Bila kontrak Freeport diputus, RI bisa membayar hutang luar negeri. (santrinews.com/bps)

Jakarta – Direktur Eksekutif Asosiasi Pengusaha Mineral Indonesia (Apemindo) Ladjiman Damanik meminta pemerintah tak memperpanjang kontrak yang akan habis pada 2021. Menurut dia, Indonesia mampu untuk kelola tambang bawah tanah di Papua tersebut.

“Tidak diperpanjang. Hampir 50 tahun Freeport di sana masa kita nuntun saja bos? tidak. Kita mampu, aspek yang kita miliki oke. IPO saya juga tidak setuju, karena yang saya takuti itu jatuhnya akan ke asing juga, kecuali kalau diatur IPO khusus untuk Freeport bahwa kepemilikan saham yang paling besar Indonesia. Kalau ada aturan seperti itu mungkin dipertimbangkan (untuk diperpanjang),” ujarnya kepada merdeka.com, Sabtu, 5 Desember 2015.

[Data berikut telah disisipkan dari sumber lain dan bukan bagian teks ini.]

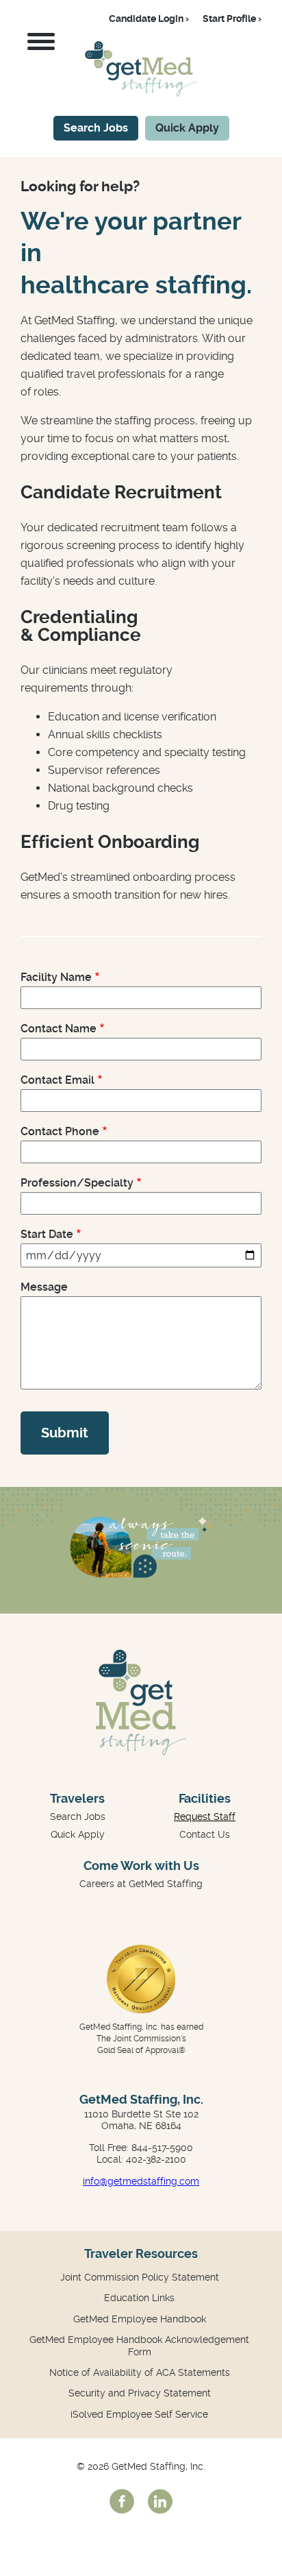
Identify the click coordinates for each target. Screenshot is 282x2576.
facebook (122, 2501)
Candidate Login (146, 18)
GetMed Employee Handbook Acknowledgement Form (139, 2345)
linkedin (160, 2501)
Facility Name (56, 977)
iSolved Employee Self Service (139, 2414)
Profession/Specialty (77, 1182)
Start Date (47, 1234)
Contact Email (57, 1079)
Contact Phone (60, 1131)
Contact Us (204, 1834)
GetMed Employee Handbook (139, 2318)
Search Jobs (96, 127)
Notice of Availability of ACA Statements (139, 2372)
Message (44, 1286)
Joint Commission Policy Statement (139, 2277)
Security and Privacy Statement (139, 2392)
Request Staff (204, 1816)
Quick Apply (187, 127)
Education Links (139, 2297)
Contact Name (59, 1028)
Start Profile (229, 18)
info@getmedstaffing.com (141, 2181)
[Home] (141, 92)
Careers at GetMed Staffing (141, 1883)
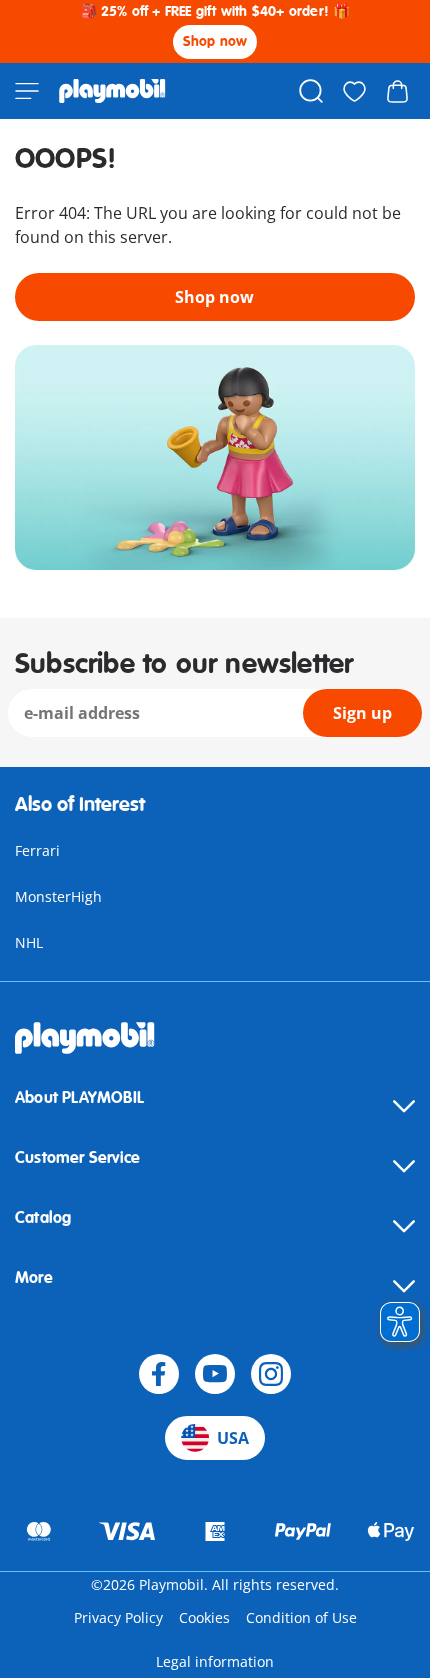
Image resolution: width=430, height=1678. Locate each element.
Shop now (215, 41)
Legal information (215, 1661)
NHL (29, 942)
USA (233, 1438)
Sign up (362, 713)
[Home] (112, 91)
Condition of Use (301, 1617)
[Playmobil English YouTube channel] (215, 1374)
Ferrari (37, 850)
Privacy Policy (118, 1617)
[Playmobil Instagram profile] (271, 1374)
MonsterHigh (58, 896)
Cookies (204, 1617)
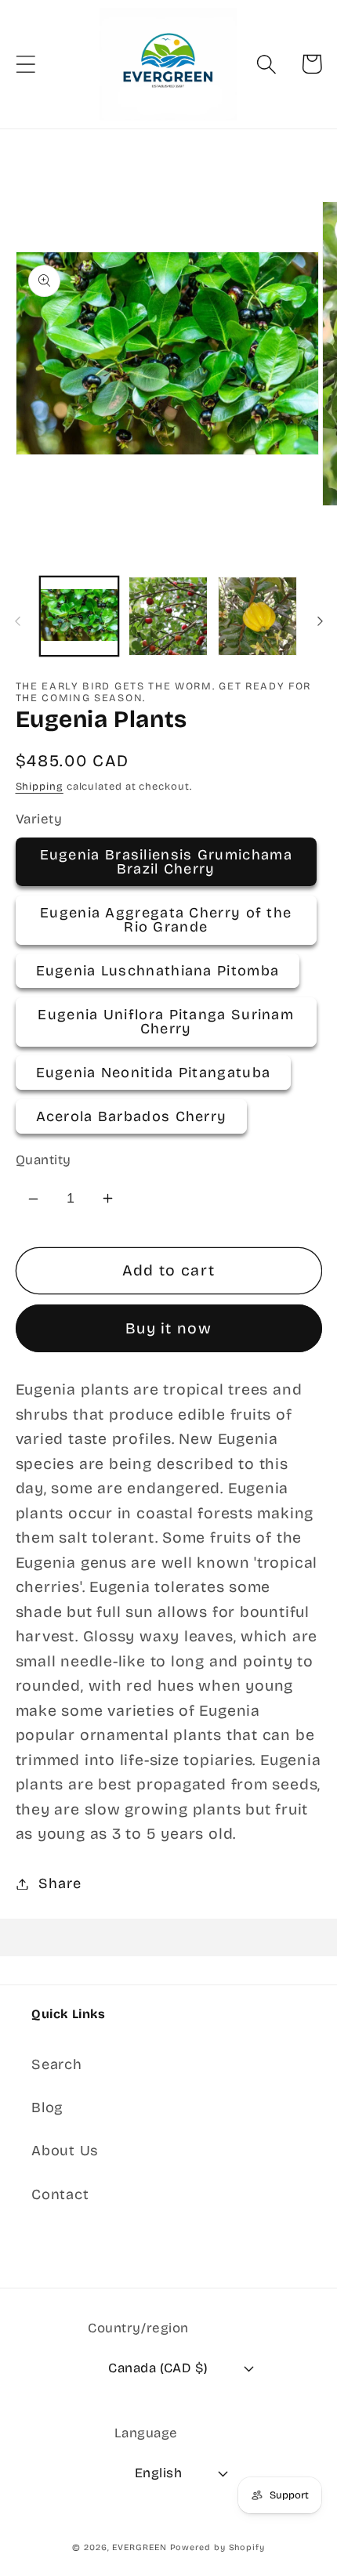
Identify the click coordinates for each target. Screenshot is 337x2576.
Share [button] (59, 1883)
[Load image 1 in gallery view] (79, 616)
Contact (60, 2194)
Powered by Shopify (217, 2547)
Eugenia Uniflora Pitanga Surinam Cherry (166, 1021)
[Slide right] (320, 621)
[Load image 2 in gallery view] (168, 616)
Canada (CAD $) (158, 2368)
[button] (25, 64)
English (159, 2473)
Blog (47, 2107)
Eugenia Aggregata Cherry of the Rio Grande (166, 919)
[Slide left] (17, 621)
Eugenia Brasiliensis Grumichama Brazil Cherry (166, 861)
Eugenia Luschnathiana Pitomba (158, 970)
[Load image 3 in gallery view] (257, 616)
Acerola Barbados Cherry (131, 1116)
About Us (65, 2150)
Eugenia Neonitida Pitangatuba (153, 1072)
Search (56, 2064)
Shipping (39, 786)
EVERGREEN (139, 2547)
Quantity (43, 1160)
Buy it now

Ladjiman mengatakan jika Freeport tidak diperpanjang dan bisa dikelola oleh pemerintah Indonesia, maka akan menghasilkan keuntungan untuk Indonesia. Keuntungan itu salah satunya adalah Indonesia mampu membayar utang luar negerinya melalui hasil tambang.

“Jangan lupa, kita bisa bayar utang. Bayar utang kita Rp 4,082 triliun pakai emas,” tegas dia.
Sementara itu, Direktur Indonesian Resources Studies (IRESS), Marwan Batubara mengatakan keuntungan yang didapat Indonesia dalam mengelola tambang Freeport tidak akan cukup untuk menutupi utang.

Berdasarkan data dari Otoritas Jasa Keuangan (OJK), jumlah utang luar negeri Indonesia per triwulan III-2015 mencapai USD 302,4 miliar atau sekitar Rp 4.082 triliun.

“Kita harus berhitung juga sebetulnya berapa sih, jadi yang disebut pak Rizal sampai bertahun-tahun itu juga kan ada hitungannya, Freeport itu terbuka. Cadangan emas itu sekitar 28 juta ounce kalikan saja USD 1.200, itu kira-kira USD 36 miliar itu, kira-kira Rp 500 triliun, utang kita RP 2.000 triliun lebih, tembaganya itu harganya kalau tidak salah sekitar USD 3 per ton jadi USD 30 miliar ton, kalikan saja itu menjadi USD 90 miliar. Sekitar Rp 1.600 triliun kita ada pemasukan, gimana utang mau bisa bayar? tidak cukup lah. Itu kan baru pendapatan kotor, kalau biaya operasinya minimal 30-40 persen berarti keuntungannya tinggal Rp 1.000 triliun. Itu juga tidak dalam waktu singkat, tapi 20 tahun. Artinya kita hanya mendapat sekitar Rp 50 triliun setiap tahun. Bayar utang melalui APBN lebih dari Rp 100 triliun setiap tahun. Harus bicara faktual,” jelas dia.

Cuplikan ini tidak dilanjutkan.